Şayet toplumda “Ben bilmem “O” bilir” düzeni yerleşmişse, gelenekselleşmiş bu yapıyı bilinen sosyolojik yöntemlerle yıkmak kolay değildir. Zira “O bilir” yöntemi, gitmemenin de usul ve yöntemlerini sonuna kadar kullanmasınıni bilecek ve o usul ye yöntemleri(!) de kendisi için hem mübah hem de yasal hak sayacaktır.
*
Özü “O Bilir” olarak özetlenebilen böylesi bir “yansıtmacı” tek adam düzenin hakimiyeti altında bulunan bir toplumda “geleneksel muhalefet” yöntemlerinin işe yaramayacağı açıktır.
Aklı başındaki muhalefetin ilk bilmesi gereken nokta budur.

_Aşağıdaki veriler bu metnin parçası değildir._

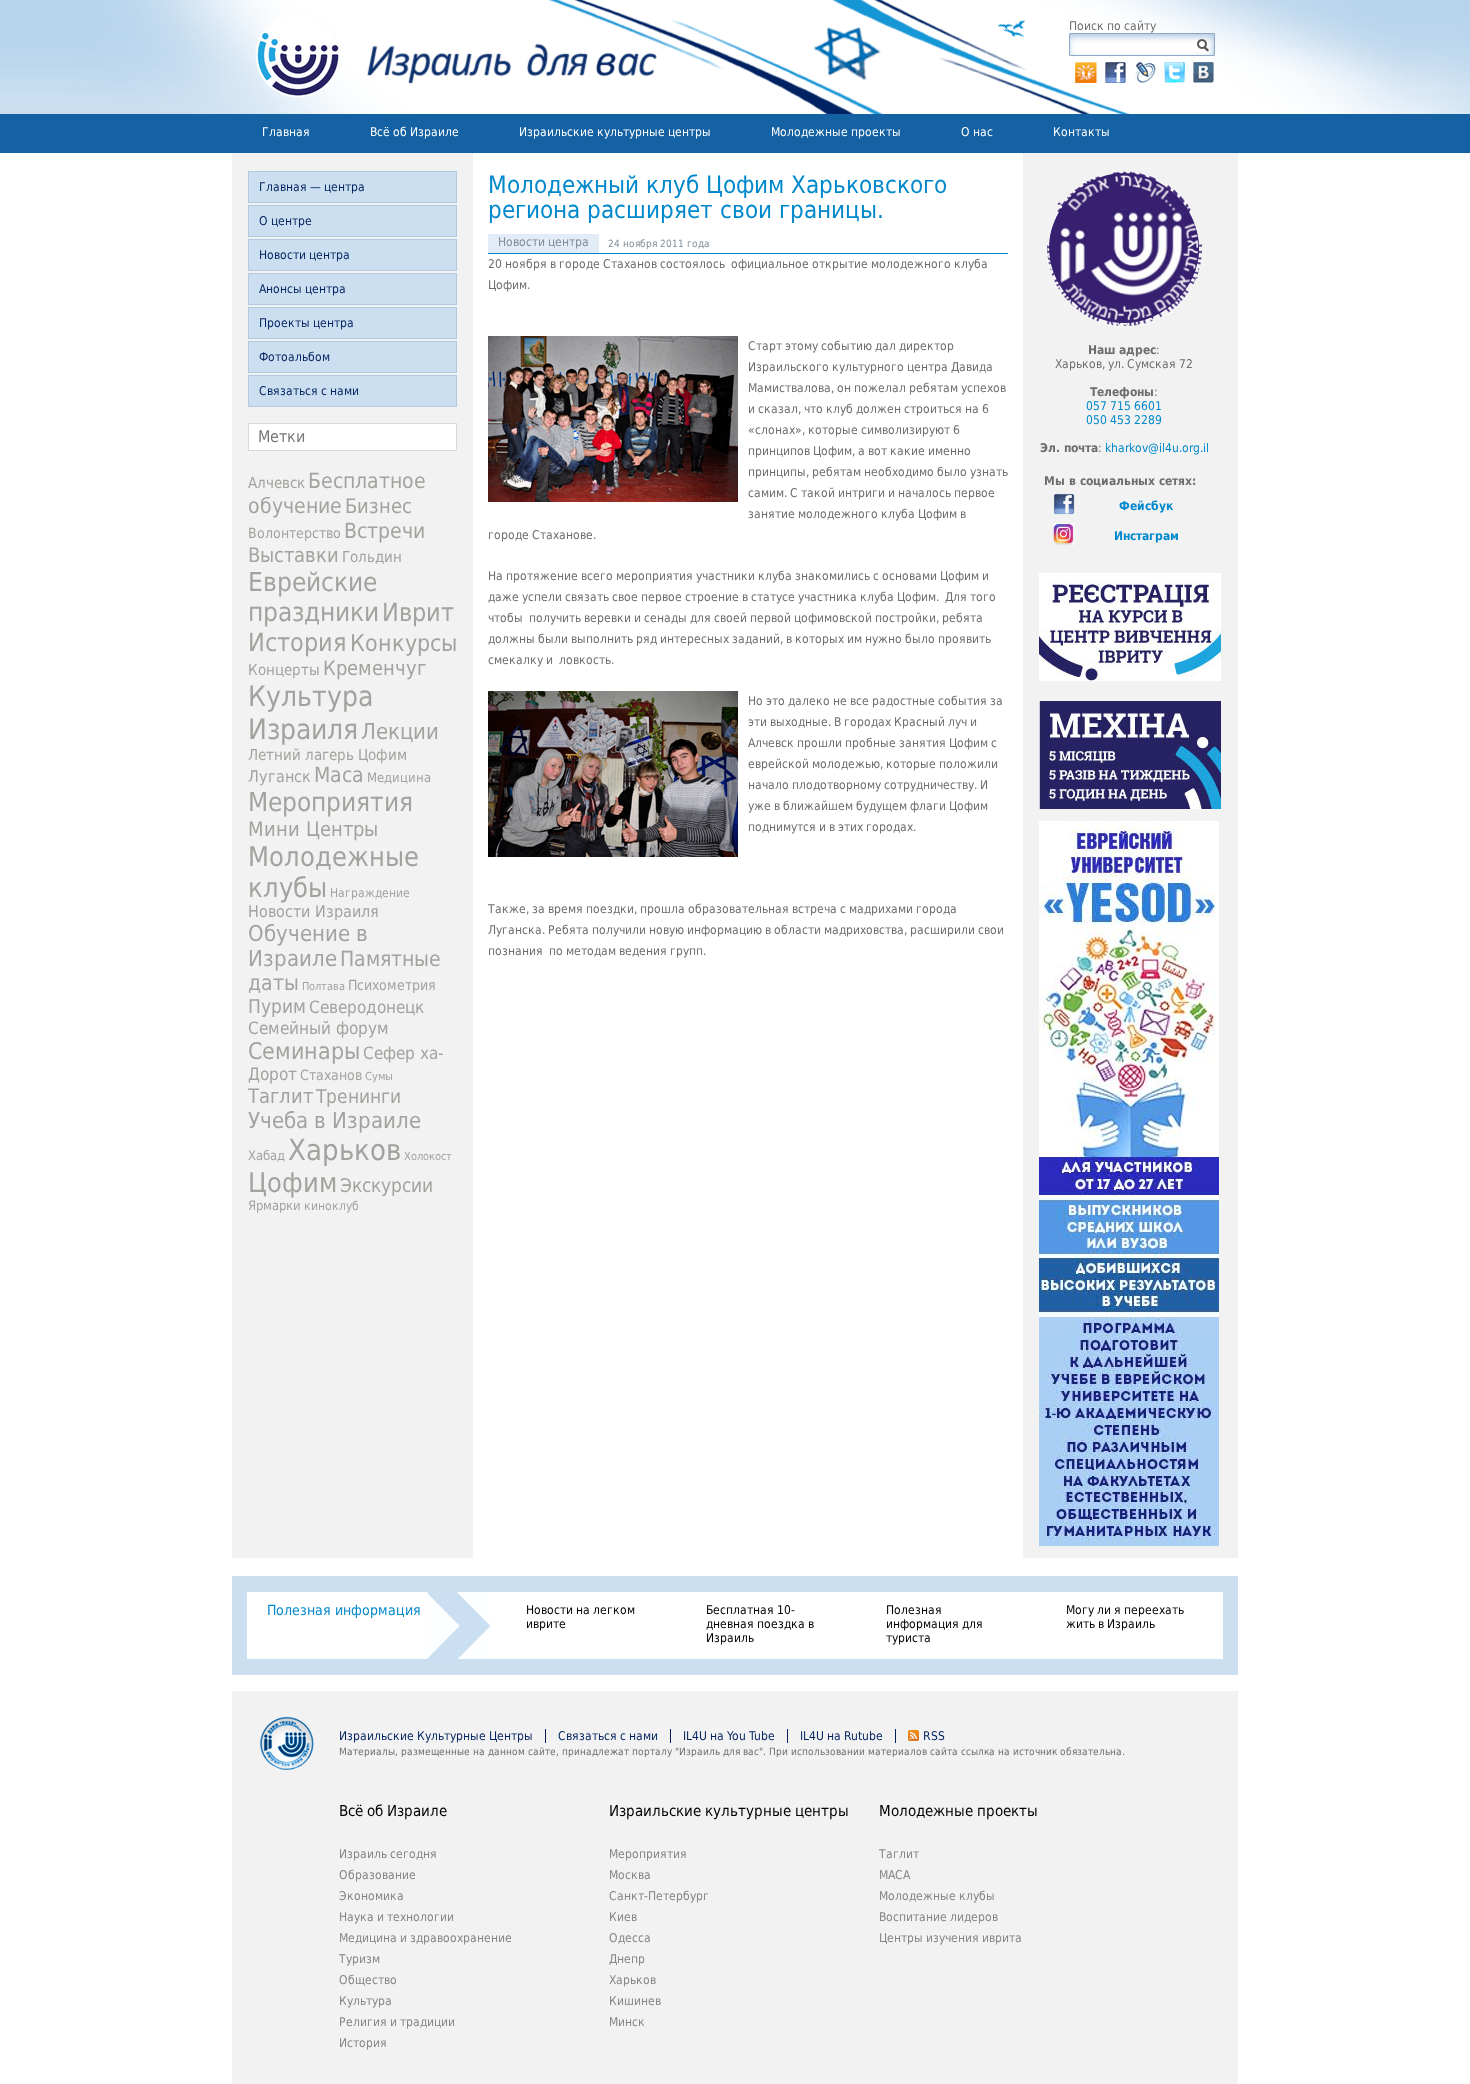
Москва (630, 1875)
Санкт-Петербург (659, 1896)
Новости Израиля (313, 912)
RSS (934, 1736)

Hele ki, muhalefete musallat olan kendi içindeki koltuk kavgası “O Bilir” idaresine sonsuz serbestide hareket olanağı sağlıyorsa… Kahırdan başka ne düşer muhalefetten yana tavır almışlara!…
Yeri ve zamanı geldiğinde gereken görevi üstlenemeyen ve gereğini yapamayan muhalefete “OLMAZ OLSUN!” demek geliyor içimizden de; neylersin ki; YAŞADIĞIMIZ TOPLUMU, “demokratik, laik sosyal bir hukuk devleti kılma” yönünde verilmiş bir sözümüz var.